## PROBLEM TO WORK ON
Of all the lines in the entries below, give again exactly those starting at the line containing "Open the APE ApeCoin card" and ending at the line containing "Where should I", both ends included, and no others.

## DATA UNDER STUDY

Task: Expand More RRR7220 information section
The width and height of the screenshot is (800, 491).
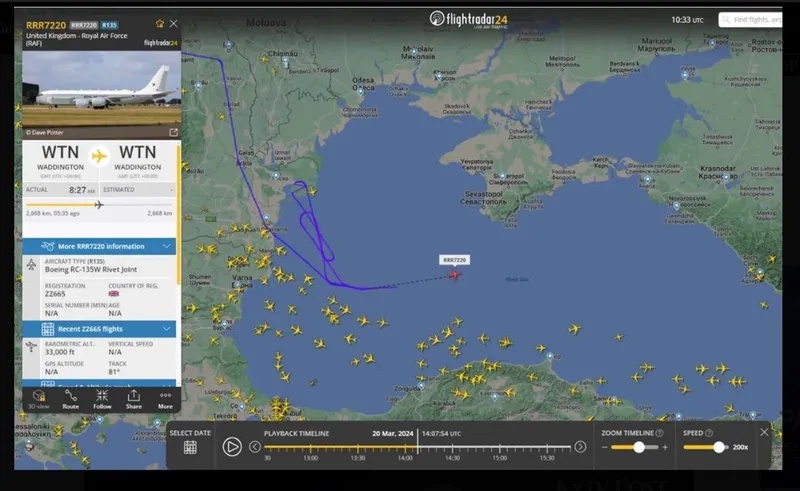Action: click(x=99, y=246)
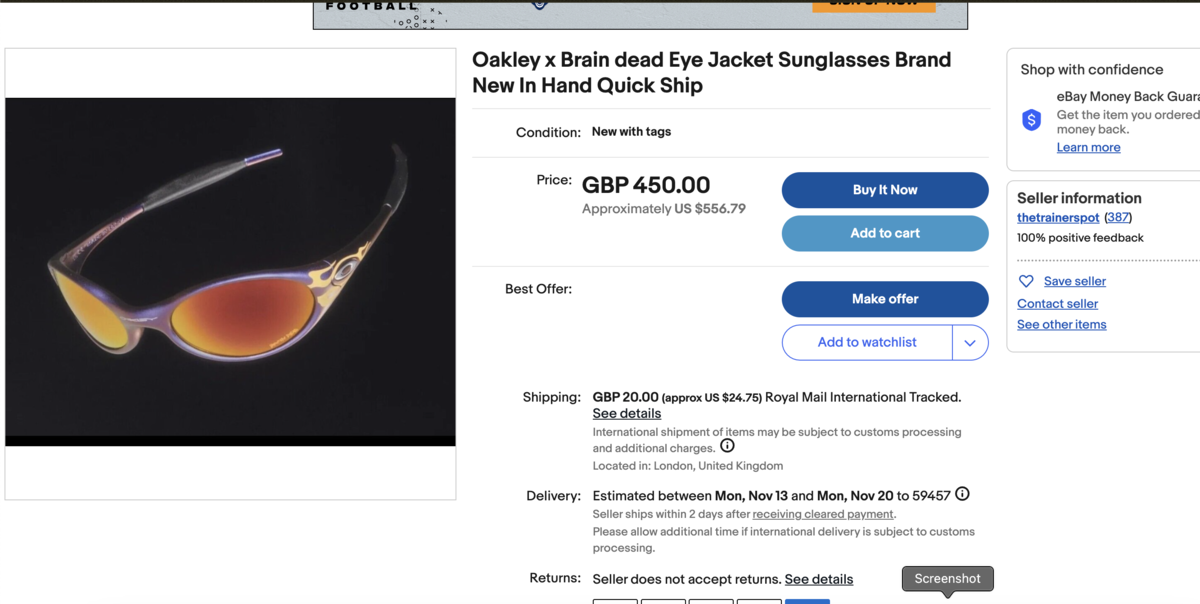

* * *

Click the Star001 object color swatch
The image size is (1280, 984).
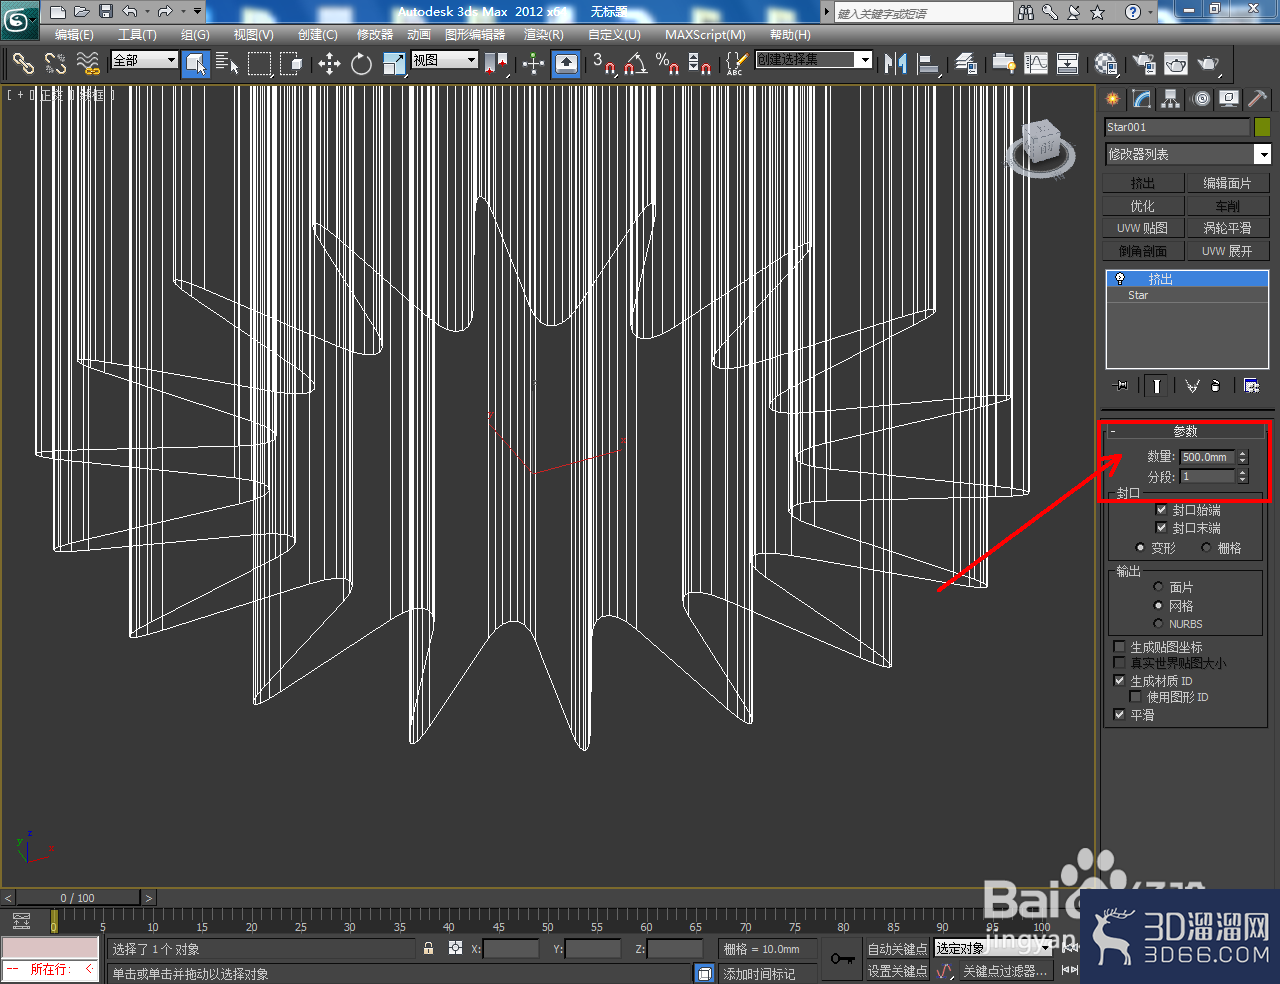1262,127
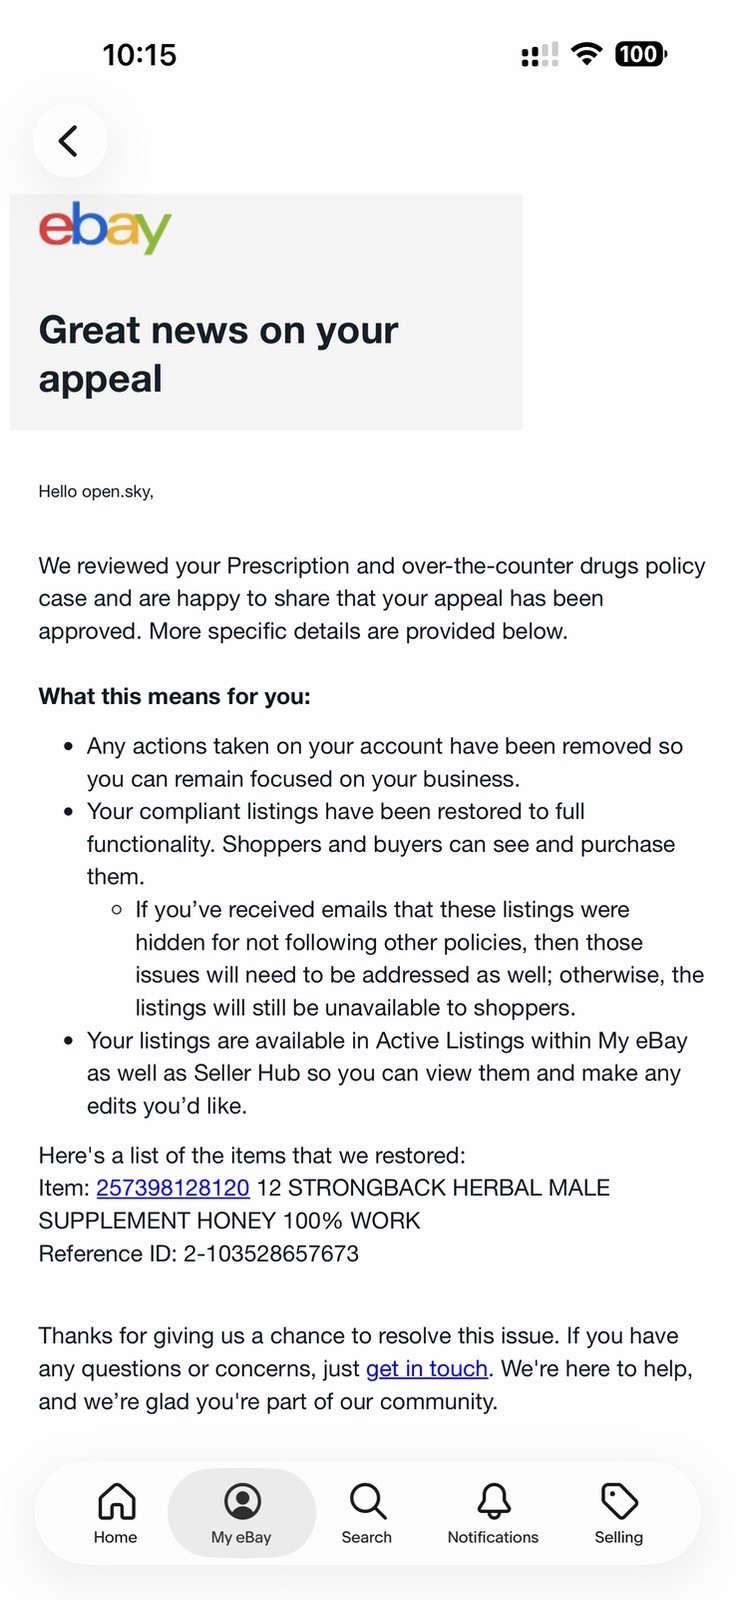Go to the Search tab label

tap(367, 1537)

...

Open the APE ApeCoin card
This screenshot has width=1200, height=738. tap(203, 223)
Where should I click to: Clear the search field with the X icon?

## COMPLETED TASK
Open the APE ApeCoin card
This screenshot has width=1200, height=738. tap(203, 223)
Where should I click to: Clear the search field with the X icon?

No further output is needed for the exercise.